RIYADH, Saudi Arabia, March 28 — King Abdullah of Saudi Arabia told Arab leaders on Wednesday that the American occupation of Iraq was illegal and warned that unless Arab governments settled their differences, foreign powers like the United States would continue to dictate the region’s politics...

The Saudis seem to be emphasizing that they will not be beholden to the policies of their longtime ally.

They brokered a deal between the two main Palestinian factions last month, but one that Israel and the United States found deeply problematic because it added to the power of the radical group Hamas rather than the more moderate Fatah. On Wednesday King Abdullah called for an end to the international boycott of the new Palestinian government. The United States and Israel want the boycott continued.

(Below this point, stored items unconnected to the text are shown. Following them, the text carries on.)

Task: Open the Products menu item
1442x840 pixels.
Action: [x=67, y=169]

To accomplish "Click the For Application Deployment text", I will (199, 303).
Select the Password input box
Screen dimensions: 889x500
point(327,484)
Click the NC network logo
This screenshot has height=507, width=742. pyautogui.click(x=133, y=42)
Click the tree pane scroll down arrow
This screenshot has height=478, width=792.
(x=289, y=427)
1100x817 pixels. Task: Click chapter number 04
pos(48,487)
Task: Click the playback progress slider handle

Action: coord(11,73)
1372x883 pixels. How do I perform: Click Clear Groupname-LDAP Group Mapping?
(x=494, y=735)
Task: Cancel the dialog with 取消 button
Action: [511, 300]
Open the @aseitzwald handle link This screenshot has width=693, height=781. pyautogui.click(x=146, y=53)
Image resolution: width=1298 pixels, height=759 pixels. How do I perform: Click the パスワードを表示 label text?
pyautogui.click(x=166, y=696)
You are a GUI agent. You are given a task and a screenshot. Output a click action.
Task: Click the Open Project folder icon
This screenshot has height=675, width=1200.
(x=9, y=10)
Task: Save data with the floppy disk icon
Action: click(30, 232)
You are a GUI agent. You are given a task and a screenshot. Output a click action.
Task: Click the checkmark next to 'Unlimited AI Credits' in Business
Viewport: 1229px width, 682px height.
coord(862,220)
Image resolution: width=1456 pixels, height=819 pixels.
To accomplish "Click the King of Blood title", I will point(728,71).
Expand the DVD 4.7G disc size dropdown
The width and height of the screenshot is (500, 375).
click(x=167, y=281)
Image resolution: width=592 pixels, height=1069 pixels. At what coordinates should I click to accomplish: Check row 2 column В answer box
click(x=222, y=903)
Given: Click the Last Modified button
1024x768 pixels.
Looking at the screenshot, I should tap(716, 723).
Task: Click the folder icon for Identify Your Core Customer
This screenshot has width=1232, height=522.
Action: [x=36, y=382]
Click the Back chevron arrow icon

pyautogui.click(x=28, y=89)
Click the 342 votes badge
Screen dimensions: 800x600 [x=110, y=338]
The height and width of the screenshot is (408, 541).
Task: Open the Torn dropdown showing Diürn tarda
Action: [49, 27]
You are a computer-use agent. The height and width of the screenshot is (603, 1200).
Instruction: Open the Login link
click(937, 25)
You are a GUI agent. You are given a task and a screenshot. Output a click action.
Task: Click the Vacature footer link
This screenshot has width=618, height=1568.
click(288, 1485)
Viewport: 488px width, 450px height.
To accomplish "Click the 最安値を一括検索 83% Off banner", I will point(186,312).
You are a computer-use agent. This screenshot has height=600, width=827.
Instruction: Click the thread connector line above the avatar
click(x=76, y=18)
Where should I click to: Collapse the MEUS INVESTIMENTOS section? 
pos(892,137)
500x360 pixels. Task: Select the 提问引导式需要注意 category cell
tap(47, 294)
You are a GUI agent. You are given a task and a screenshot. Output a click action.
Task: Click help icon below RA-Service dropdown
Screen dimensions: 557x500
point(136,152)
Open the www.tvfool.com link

In addition, Abdullah invited President Mahmoud Ahmadinejad of Iran to Riyadh earlier this month, while the Americans want him shunned. And in trying to settle the tensions in Lebanon, the Saudis have been willing to negotiate with Iran and Hezbollah.

Last week the Saudi king canceled his appearance next month at a White House dinner in his honor, The Washington Post reported Wednesday. The official reason given was a scheduling conflict, the paper said.

Mustapha Hamarneh, director of the Center for Strategic Studies at the University of Jordan, said the Saudis were sending Washington a message. “They are telling the U.S. they need to listen to their allies rather than imposing decisions on them and always taking Israel’s side,” Mr. Hamarneh said.

In his speech, the king said, “In the beloved Iraq, the bloodshed is continuing under an illegal foreign occupation and detestable sectarianism.”

He added: “The blame should fall on us, the leaders of the Arab nation, with our ongoing differences, our refusal to walk the path of unity. All that has made the nation lose its confidence in us...”


That is some serious blinking. But you can only send your Consigliere to speak to the Idiot Son so many times. It was okay when the Idiot Son was playing target and using his War on Terra as an excuse to shoot up things the Big Boss didn't particularly like either . But it's obvious the dumb Kid has some in his posse that simply enjoy shooting up the place.